Ian J MacIntosh.com

How to Keep a Normal Phone Number Overseas

Google Voice lets me keep a United States phone number while traveling outside the US and using foreign phone carriers. It’s a little weird, but way less weird than paying for international service, asking Americans to reach me on an international number, or regularly updating online account info with new overseas burner numbers.

What’s Google Voice?

Google Voice is a free voice over IP (“VoIP”) service that lets me disassociate my phone number from my mobile carrier. I still need a mobile carrier (a company with cell phone towers and satellites and all that) to get on the internet while driving or walking around the city, but moving my phone number from T-Mobile to Google Voice basically turned my phone number into something I access like an email address. If I’ve got some kind of data access (wifi or phone carrier), I can make and receive calls with Google Voice. I personally cannot tell any difference between a VoIP call and a “normal” call in terms of audio quality.

That “phone calls wherever you have data service” thing is worth thinking about for a second: with conventional phone service, you can often make calls even if you have too weak a signal for data service, and you lose that with Google Voice. On the other hand, if you have great wifi at your home, poor voice service, and your provider won’t let you call over wifi, Google Voice might be a good option.

Why Use It?

I use it because I travel outside the US a lot.

Keeping the same phone number is great for staying in touch with people, and changing your phone number is inconvenient and weird. Especially if you’re changing it to a foreign phone number. Consider the inconvenience of updating your phone number for all your accounts that may ask for multi-factor authentication using SMS, which is common when logging in online from a new and unusual location. Banks also sometimes freeze your account for security reasons when they see suspicious transactions, like when you’re buying gas in a country you’ve never visited, and will ask for verification by SMS or phone call before they authorize the purchase.

Speaking of banks, my other reason for using Google Voice is to help save me from having to pay crazy international plan fees. AT&T charges $10 per day for international roaming. On the other hand, local prepaid plans in foreign countries are often in the $20/mo ballpark, which most US carriers can’t compete with. Even if they can, you’ll be locked into whatever foreign carrier they’ve partnered with in that region, so it’s impossible to say what the coverage will be like.

As an aside, even if you don’t use Google Voice, I recommend buying a prepaid SIM card (if possible) when you get to a foreign country just for practical reasons involving having internet access and saving money while you’re visiting. I wrote an entire article about that and other topics for travelers.

Is there a downside?

Yes, but nothing significant for me: I had to wait a few days when porting my number, sometimes website signups get weird, the Android app is kind of buggy, and you may have privacy concerns involving Google.

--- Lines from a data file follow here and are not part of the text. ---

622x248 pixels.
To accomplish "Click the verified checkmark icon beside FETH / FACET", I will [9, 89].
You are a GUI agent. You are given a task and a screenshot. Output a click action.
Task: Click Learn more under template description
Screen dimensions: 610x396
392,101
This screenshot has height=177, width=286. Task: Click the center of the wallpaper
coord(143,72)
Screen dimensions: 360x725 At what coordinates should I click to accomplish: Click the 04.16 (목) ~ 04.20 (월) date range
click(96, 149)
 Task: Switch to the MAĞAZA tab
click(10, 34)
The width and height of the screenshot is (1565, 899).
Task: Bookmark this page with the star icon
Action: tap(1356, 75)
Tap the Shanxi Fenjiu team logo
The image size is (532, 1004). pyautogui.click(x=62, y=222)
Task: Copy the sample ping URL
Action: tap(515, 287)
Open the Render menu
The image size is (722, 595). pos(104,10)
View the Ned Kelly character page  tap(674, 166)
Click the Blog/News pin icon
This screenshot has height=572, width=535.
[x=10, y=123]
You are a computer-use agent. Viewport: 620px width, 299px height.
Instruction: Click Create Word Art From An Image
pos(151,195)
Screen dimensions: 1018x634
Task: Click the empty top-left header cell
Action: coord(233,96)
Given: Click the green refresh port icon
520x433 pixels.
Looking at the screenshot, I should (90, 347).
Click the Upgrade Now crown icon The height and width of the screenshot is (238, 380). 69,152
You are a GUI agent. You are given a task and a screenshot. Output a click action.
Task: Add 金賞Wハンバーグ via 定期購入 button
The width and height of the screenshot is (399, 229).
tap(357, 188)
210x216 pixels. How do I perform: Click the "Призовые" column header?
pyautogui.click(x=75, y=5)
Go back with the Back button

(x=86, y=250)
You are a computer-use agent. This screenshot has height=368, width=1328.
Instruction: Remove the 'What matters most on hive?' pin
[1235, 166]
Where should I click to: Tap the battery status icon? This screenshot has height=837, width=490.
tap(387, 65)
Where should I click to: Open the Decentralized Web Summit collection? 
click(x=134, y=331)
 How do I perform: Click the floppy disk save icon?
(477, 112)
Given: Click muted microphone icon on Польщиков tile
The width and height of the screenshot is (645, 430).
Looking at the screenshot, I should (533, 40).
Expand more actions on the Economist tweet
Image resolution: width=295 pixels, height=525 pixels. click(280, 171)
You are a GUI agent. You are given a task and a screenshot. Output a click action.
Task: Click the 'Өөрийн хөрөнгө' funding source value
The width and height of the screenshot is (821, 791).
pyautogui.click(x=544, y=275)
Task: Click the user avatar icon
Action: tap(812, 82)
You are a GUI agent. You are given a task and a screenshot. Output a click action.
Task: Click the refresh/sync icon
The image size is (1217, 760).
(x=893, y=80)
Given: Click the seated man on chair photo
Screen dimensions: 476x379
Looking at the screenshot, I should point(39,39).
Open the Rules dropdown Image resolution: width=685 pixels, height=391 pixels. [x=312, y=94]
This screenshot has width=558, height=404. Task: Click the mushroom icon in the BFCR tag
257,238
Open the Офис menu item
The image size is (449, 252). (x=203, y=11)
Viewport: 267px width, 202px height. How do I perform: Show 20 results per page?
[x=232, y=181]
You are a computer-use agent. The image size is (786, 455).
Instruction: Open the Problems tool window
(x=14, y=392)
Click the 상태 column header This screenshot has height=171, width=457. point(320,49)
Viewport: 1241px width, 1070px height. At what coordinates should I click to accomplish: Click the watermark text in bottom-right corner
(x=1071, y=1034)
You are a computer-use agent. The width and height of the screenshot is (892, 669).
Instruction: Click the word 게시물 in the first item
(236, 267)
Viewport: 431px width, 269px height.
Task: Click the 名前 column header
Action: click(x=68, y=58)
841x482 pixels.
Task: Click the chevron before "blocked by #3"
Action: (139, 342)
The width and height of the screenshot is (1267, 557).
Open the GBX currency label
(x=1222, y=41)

First, I had to wait a few days to port (“move”) my phone number from T-Mobile to Google Voice, and will probably have to wait again if I decide to switch back to a conventional phone carrier. So if you’re just leaving the country to go on vacation for a week or two, porting over to Google Voice just for the duration of the trip is probably a really dumb idea.

The website signup thing is because VoIP services are more often misused than conventional phone services. If you’re signing up for a new account on a website, that site may throw errors if it uses telephone numbers to confirm you’re a legitimate user/not a bot. I’ve had this happen exactly once (I think it was with Discord), and providing the phone number I got from my Brazilian carrier solved it.

The Android app occasionally shows strange bugs. A good example is sometimes the UI will show I’m using my speakerphone but it’s going through the “normal” speaker. It’s stuff like that. Also, integration with Android is a little klugy; don’t expect to be able to tap on a phone number on a Google Maps listing and have your phone automatically know to use Google Voice instead of the native Phone app. That’s not awful, I can copy and paste, but I expect my phone to work flawlessly all the time. It’s a little embarrassing when it doesn’t, especially if it affects a call where I’m talking with someone who’s ready to pounce on the fact that I’m calling from outside the US.

Finally, some folks have privacy concerns involving Google, which I totally get. I have no idea what Google is doing with my phone calls or SMS messages. There are alternative services like VoIP.ms, but I can’t vouch for any of them because I’ve never tried them. They might have less crappy apps and better compression algorithms, but I’m not sure if they’re free.

Conclusion

Google Voice isn’t a good option for everyone, but if you’re living somewhere that your “normal” domestic carriers cannot easily provide coverage (wherever it is) or find yourself traveling outside the US a ton, it’s totally worth looking into. There may be other use cases; I haven’t thought about it a whole lot. But at the very least, I can testify Google Voice doesn’t suck.